**Tâche 1:**
Résumez l'extrait à lire en deux phrases.

**Extrait à lire:**

Tous les chemins mènent à l'enseignement


Profils d'étudiants pour qui l'enseignement est une vocation tardive

 

de Wendy Harris

Pour citer une expression du romancier américain Tom Wolfe, Wendy Graham était un maître de l'univers, à l'instar des cadres du district financier de Manhattan au tailleur foncé dépeints dans Le Bûcher des vanités.

Wendy était de ces personnes qui dirigent le flux mondial des capitaux et qui sont largement récompensées pour leur charme, leur goût du risque et leurs semaines de travail épuisantes. Sa spécialité : l'arbitrage d'obligations pour les investisseurs institutionnels, trouver des acheteurs, comme des caisses de retraite, pour les millions de dollars d'obligations émises chaque jour par les États et les sociétés. Elle adorait son travail - la pression des enjeux, la tension, la négociation - et elle le faisait bien. Il lui permettait de jouir d'un style de vie qu'on voit seulement au cinéma : elle mangeait dans les meilleurs restaurants, s'offrait des grands vins et voyageait dans les endroits les plus exotiques.

**Extraits des entrées:**
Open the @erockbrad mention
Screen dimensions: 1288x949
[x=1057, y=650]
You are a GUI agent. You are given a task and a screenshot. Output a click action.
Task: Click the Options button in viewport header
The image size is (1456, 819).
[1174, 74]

**Tâche 2:**
Renvoyez sans aucune modification, s'il vous plaît, toutes les lignes des entrées ci-dessus.

**Réponse complète 1:**
Wendy Graham, présentée comme un « maître de l'univers » au sens de Tom Wolfe, pratiquait l'arbitrage d'obligations pour des investisseurs institutionnels en cherchant des acheteurs, comme des caisses de retraite, pour les obligations émises par les États et les sociétés. Elle adorait ce métier sous pression, le faisait bien, et il lui offrait un style de vie fait de grands restaurants, de grands vins et de voyages dans des endroits exotiques.

**Réponse complète 2:**
Open the @erockbrad mention
Screen dimensions: 1288x949
[x=1057, y=650]
You are a GUI agent. You are given a task and a screenshot. Output a click action.
Task: Click the Options button in viewport header
The image size is (1456, 819).
[1174, 74]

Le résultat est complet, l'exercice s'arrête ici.